Turning Point in Jewish Philanthropy?
New Perspectives in Community Giving
At the dedication of a synagogue not long ago in a certain American city, a community leader prominent in overseas philanthropy arose and smote the congregation hip and thigh. He expressed the hope that the spiritual solace they might derive from the new edifice to God would compensate the worshipers for the guilt they must surely feel for spending on brick and mortar money which could have gone instead to save lives in embattled Israel.

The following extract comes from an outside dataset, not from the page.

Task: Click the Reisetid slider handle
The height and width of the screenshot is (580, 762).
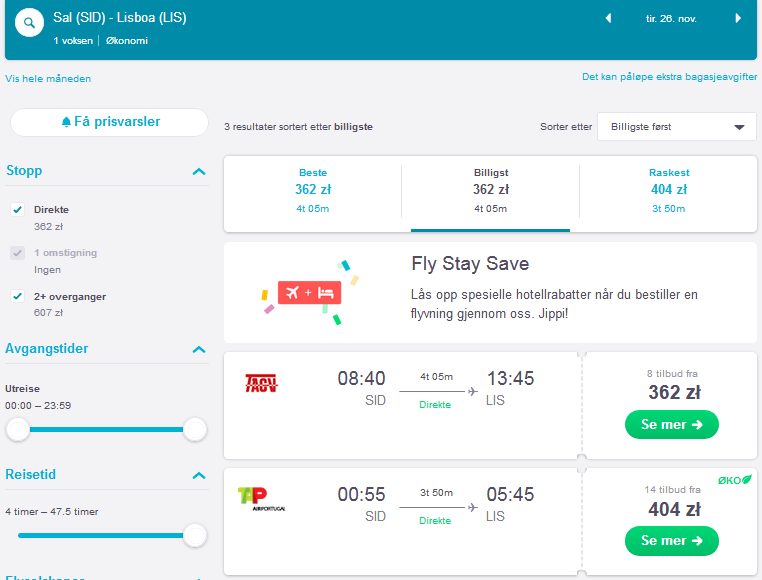Action: [x=195, y=535]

Now there have been passionate disputes before in Jewish charity. Philanthropy is a realm where the benevolence of the aims does not seem to insure an atmosphere of kindliness and serenity. Year after year, for instance, the Joint Distribution Committee (JDC) and the United Palestine Appeal (UPA) have dickered strenuously over their respective shares of the total raised by the United Jewish Appeal (UJA) for acts of mercy abroad. There has been a steady undertow of strain in the relations between local institutions and the community welfare funds which contribute to their maintenance, between the welfare funds and the national agencies which they support, among the national agencies themselves, and between them and overseas agencies. Who can forget the Silver-Montor struggle which two years ago nearly sent UJA, American Jewry’s major apparatus for support of Israel, crashing to the ground? And who except the incurably naive can fail to see that even now—behind a screen of honeyed words and amicable treaties—a stern jurisdictional contest is raging between the Jewish Agency and the government of Israel?